Dibbern wrote more: "When a soldier gets his marching orders he just goes, he doesn't know where, or for how long, or if he will ever come back again. Nobody ever questions it, or objects, or thinks it's queer; but if one follows one's own God, one's conscience, everybody objects - strange, how little man belongs to himself, how much he is yet the community's property."
Dibbern is a Taoist, methinks. "Pain is what ultimately brings home the lesson," he wrote. Miller concurs: "Some may think that Dibbern was unadaptable, a man unfit for human society. This is not true. If anything, it is society which is unfit to accommodate itself to a man like Dibbern. These men are far ahead of society; their tragedy is that they are condemned to wait for others to catch up."
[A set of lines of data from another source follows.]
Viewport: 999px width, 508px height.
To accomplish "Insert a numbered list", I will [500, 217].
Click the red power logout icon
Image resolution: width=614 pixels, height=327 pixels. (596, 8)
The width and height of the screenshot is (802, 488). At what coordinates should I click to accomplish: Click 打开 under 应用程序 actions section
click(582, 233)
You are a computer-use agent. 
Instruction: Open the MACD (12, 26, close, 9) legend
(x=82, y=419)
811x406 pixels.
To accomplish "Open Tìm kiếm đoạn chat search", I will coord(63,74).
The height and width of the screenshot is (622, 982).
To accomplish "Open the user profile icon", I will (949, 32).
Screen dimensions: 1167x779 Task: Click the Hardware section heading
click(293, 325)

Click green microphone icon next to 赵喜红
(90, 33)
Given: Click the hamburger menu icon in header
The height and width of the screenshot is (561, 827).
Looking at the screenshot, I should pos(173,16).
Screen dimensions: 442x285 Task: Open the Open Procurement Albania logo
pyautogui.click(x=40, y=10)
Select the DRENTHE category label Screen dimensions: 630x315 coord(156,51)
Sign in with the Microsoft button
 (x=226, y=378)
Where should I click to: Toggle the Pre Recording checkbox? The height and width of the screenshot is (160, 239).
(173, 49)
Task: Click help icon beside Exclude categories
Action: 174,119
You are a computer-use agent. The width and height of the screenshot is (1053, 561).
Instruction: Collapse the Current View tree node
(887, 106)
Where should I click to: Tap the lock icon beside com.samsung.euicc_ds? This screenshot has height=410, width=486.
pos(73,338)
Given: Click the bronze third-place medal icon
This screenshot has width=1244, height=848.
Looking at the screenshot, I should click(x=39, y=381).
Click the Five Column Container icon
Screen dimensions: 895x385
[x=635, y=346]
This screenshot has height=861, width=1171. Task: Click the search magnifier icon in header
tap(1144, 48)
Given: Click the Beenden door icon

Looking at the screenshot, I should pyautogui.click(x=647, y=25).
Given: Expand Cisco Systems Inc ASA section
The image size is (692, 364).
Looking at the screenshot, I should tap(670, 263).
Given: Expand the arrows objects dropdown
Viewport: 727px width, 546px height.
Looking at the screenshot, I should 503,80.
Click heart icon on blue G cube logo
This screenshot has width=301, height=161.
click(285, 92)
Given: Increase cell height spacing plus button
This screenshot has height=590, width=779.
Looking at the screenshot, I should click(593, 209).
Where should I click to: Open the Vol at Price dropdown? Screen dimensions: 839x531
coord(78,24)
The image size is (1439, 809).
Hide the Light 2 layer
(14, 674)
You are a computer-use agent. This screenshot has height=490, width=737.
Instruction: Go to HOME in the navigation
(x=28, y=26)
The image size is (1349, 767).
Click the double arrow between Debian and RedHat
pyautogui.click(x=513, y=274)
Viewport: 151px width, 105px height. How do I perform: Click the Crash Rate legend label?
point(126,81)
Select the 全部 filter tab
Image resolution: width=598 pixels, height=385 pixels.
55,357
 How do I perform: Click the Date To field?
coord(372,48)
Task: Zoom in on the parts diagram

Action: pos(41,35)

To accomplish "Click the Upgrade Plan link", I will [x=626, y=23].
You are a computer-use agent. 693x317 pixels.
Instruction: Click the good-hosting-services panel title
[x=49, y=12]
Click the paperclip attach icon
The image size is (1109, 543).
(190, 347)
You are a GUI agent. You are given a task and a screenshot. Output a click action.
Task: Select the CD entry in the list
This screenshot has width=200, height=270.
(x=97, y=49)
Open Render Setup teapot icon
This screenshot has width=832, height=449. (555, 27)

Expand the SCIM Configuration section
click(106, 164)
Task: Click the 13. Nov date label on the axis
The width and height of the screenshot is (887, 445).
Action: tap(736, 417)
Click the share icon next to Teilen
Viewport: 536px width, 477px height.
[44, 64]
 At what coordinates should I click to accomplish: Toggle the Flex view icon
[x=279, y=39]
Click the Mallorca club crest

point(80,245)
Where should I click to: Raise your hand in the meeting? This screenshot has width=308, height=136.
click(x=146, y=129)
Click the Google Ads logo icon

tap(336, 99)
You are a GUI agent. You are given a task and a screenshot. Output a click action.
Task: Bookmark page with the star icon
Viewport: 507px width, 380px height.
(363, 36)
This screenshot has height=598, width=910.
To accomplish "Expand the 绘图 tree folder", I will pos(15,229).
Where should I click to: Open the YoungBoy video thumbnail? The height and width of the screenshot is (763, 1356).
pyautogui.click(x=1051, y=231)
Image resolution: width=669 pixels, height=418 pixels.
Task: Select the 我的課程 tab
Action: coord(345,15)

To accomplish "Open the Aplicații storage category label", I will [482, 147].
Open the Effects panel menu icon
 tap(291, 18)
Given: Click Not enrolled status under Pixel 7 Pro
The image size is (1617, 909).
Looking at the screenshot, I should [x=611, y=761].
Yet one of the most interesting statements Dibbern writes:
"One's greatest security is to be loved. Banks fail, love never," he says.
I've been told this traveling bug of mine is "running away," that it is "immature," that I should be "settled." Believe me, I have stepped up to the plate more than once, and have embraced enough maturity to last a couple of lifetimes. No more maturity in this one. You can have mine. I don't need it anymore.